We wanted to know why drugs that block D2 receptors fail to ameliorate the cognitive symptoms of schizophrenia, so we carried out another experiment, using genetic tools we had developed ten years earlier. Once a mouse reached adulthood, we turned off the transgene responsible for the production of excessive dopamine receptors and found that the defect in working memory was unabated. In other words, correcting the molecular defect in adult brains did not correct the cognitive deficit.

This result suggested that an overabundance of D2 receptors during development causes changes in the mouse brain that persist into adulthood. These changes might be the reason antipsychotic drugs do not work on the cognitive symptoms of schizophrenia. The overproduction of D2 receptors in the striatum exerts its impact early in development, well before the disease manifests itself, perhaps by producing fixed and irreversible changes in the dopamine system of some other part of the brain. Once this happens, the deficits in function of the prefrontal cortex, the structure involved in cognitive symptoms in the striatum, may no longer be reversible by reducing to normal the number of D2 receptors.

We have now tracked down at least one change that occurs in the prefrontal cortex as a result of the overproduction of D2 receptors: a decrease in the activation of another dopamine receptor, the D1 receptor. Earlier experiments by Goldman-Rakic had suggested that decreasing D1 receptor activation also decreases cyclic AMP, causing a deficiency in working memory.

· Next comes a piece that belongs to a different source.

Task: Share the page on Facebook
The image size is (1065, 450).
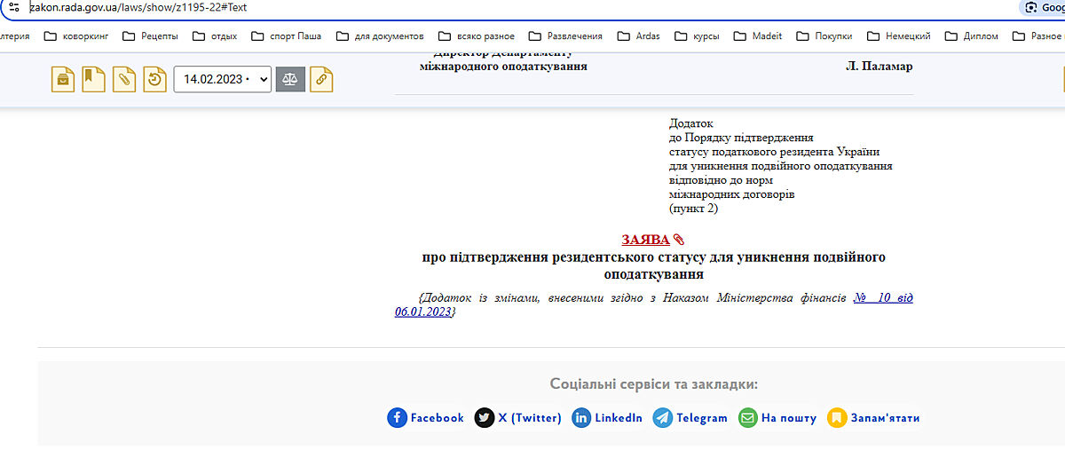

These experiments demonstrate that genetically engineered mice may serve as valuable models in the study of complex psychiatric diseases by permitting us to break down the disease into simpler, more easily analyzed molecular components. Not only can we explore the genetic contributions to schizophrenia in mutant mice, we can also manipulate the environment of the mice, in utero and during early development, to examine what gene-environment interactions may trigger the onset of the disease.

 

 

DEPRESSION, ANOTHER COMMON ILLNESS THAT DESTROYS PSYCHIC
well-being, was first described in the fifth century
B.C.
by the Greek physician Hippocrates, who thought that moods depend on the balance of the four humors: blood, phlegm, yellow bile, and black bile. An excess of black bile was believed to cause depression. In fact, melancholia, the ancient Greek term for depression, means “black bile.” Although Hippocrates’ explanation of depression seems fanciful today, the underlying view that psychological disorders reflect physiological processes is becoming generally recognized.